L'œuvre ayant été commandée par la Ville de Paris pour orner cet immeuble, on peut malgré tout penser que l'idée n'était pas très éloignée de l'esprit des services qui ont fait construire l'immeuble.

Rue Eugène Carrière (18e) - Le 26 février 2012

Envahisseurs pâlots

Rue Caulaincourt (pont au-dessus du cimetière), au coin de la rue Joseph de Maistre, ce vaisseau intergalactique a subi les outrages du temps.
Quelques pièces ont été détachées ou brisées.
Plusieurs couches de peinture ont été appliquées par la Ville de Paris.
Le bleu que l'on aperçoit entre les pieds date-t-il d'avant l'invasion des aliens ?
Ou bien est-il la trace de changements dans les pratiques picturales de la Ville de Paris ?
Et pourquoi les conteneurs semés sur la gauche n'ont-ils pas eu droit au ravalement en gris-beige ?

Rue Caulaincourt (18e) - Le 26 février 2012

Voir le site officiel.

dimanche 26 février 2012

Mais où est Prop ?

Au coin de la rue Caulaincourt (le pont au-dessus du cimetière) et de la rue Joseph de Maistre, une petite céramique avec Oak sans Prop.

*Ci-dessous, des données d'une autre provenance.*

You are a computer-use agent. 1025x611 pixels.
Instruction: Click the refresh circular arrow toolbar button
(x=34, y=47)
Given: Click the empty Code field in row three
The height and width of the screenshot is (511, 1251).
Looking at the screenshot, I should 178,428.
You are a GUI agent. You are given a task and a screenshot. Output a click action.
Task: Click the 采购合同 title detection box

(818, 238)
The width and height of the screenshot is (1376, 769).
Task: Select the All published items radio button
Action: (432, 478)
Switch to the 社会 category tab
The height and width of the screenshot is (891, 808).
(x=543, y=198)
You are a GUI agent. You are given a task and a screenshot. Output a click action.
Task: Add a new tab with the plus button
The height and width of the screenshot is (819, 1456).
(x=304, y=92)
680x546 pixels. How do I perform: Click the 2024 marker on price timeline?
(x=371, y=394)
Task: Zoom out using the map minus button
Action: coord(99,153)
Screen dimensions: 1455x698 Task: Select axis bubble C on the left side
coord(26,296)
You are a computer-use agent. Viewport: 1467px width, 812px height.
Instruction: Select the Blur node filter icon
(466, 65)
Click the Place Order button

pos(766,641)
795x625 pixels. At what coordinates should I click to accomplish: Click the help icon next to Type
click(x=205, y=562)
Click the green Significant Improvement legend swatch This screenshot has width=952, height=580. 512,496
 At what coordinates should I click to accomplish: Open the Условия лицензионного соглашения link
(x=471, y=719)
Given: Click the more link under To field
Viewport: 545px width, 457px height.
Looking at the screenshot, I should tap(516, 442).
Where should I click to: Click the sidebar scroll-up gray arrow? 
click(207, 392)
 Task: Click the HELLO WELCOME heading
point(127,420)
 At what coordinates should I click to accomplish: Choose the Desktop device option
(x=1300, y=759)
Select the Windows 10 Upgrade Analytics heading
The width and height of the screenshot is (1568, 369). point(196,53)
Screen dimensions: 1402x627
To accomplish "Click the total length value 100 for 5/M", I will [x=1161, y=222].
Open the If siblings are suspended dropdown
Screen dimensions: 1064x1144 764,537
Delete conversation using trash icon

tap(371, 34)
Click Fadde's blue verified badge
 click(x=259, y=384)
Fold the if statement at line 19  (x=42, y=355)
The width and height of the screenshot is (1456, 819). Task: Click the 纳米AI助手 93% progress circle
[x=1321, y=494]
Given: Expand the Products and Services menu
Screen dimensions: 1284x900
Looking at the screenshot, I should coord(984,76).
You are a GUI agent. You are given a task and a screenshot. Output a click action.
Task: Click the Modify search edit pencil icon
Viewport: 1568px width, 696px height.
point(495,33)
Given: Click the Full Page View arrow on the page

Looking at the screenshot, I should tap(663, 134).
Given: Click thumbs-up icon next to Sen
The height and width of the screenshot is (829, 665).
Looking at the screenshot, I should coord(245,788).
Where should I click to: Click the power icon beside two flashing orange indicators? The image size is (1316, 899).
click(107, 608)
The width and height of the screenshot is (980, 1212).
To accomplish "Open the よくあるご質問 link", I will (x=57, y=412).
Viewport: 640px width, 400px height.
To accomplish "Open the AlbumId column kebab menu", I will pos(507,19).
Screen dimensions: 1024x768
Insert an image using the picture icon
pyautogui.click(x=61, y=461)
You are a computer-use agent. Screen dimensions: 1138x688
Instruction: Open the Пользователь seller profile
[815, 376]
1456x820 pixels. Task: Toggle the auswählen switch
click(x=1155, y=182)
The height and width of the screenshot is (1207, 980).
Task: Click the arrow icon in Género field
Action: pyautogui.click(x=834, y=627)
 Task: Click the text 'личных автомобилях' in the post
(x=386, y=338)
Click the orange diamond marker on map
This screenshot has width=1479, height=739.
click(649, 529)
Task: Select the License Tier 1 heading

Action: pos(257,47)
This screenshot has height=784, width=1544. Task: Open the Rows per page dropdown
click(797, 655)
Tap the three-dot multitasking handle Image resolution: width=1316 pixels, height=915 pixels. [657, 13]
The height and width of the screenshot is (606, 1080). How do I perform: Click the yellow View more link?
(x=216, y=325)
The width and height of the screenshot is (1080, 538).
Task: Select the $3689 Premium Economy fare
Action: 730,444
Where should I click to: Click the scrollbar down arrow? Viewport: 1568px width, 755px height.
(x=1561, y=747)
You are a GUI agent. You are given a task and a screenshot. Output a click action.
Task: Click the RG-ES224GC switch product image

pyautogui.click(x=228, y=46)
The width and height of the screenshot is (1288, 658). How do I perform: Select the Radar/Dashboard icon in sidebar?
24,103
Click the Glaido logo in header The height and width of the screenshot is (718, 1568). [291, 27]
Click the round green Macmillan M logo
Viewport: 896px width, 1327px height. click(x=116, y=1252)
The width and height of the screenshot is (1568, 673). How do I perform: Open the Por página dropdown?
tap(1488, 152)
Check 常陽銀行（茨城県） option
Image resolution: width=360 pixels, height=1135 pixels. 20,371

Ils sont fâchés ?

Rue Caulaincourt (18e) - Le 26 février 2012

Voir aussi un premier billet, un deuxième billet et un troisième billet.

samedi 25 février 2012

Nos amamos

Étroitement coincé contre les voitures sur le minuscule trottoir, ce boîtier de distribution entièrement repeint en bleu EDF (remarquez l'éclair de couleur rose, bien centré) porte l'affirmation maladroite d'un couple qui a mal calculé la longueur de son serment et qui a donc été obligé de le faire très légèrement déborder sur l'armoire voisine.

Rue Berthe (18e) - Le 19 février 2012

Voir également d'autres ici et .

Boîtier électrique de la rue de Douai

Contre le mur du Lycée Jules Ferry, un autre boîtier électrique a éveillé l'intérêt d'un bombeur écologique.

Rue de Douai (9e) - Le 20 février 2012

Voir également un autre ici.

Fred Le Chevalier (3)

Encore un couple de Fred Le Chevalier, marchant d'un pas ferme vers un avenir radieux.

Rue Marcadet (18e), en face du square Carpeaux - Le 20 février 2012

Voir aussi d'autres images ici et .

Ils ont les carottes...

Un immeuble aux fenêtres murées de parpaings, au coin de la rue Drevet et de la rue des Trois Frères.

Rue Drevet (18e) - Le 19 février 2012

Les voitures à bras

J'avais souvent vu cette plaque en passant en voiture par l'avenue de Saint-Ouen, mais jamais je ne m'étais trouvé en situation de la photographier.
C'est donc chose faite.

La rédaction de l'interdiction, si l'on veut bien comprendre que les personnes étrangères sont celles qui sont étrangères aux immeubles du passage et qu'il ne s'agit pas d'une proclamation xénophobe, est plaisante comme illustration du principe qui régit l'utilisation de la conjonction de coordination (voir la page de Wikipedia) : les deux termes de la coordination doivent avoir la même fonction syntaxique (le même niveau syntaxique).
De plus, cet exemple l'illustre parfaitement, il faut que les deux termes, lorsqu'il s'agit de syntagmes nominaux, appartiennent à la même catégorie sémantique (abstrait/concret, animé/inanimé, etc.).
Lorsque la figure stylistique est utilisée volontairement, on l'appelle zeugma (dit aussi zeugme ou attelage).
L'un des exemples les plus connus est le vers suivant :
Vêtu de probité candide et de lin blanc
Victor Hugo, Booz endormi

Je ne suis pas convaincu que le zeugme soit réellement le mobile qui a fait créer cette plaque. Et je ne parviens pas à saisir le problème posé par les voitures à bras.

Passage Ganneron (18e) - Le 20 février 2012

Je viens de découvrir que la catégorie (interdiction aux voitures à bras) existe dans la signalisation routière. Par exemple, voir le site de signaclic.com.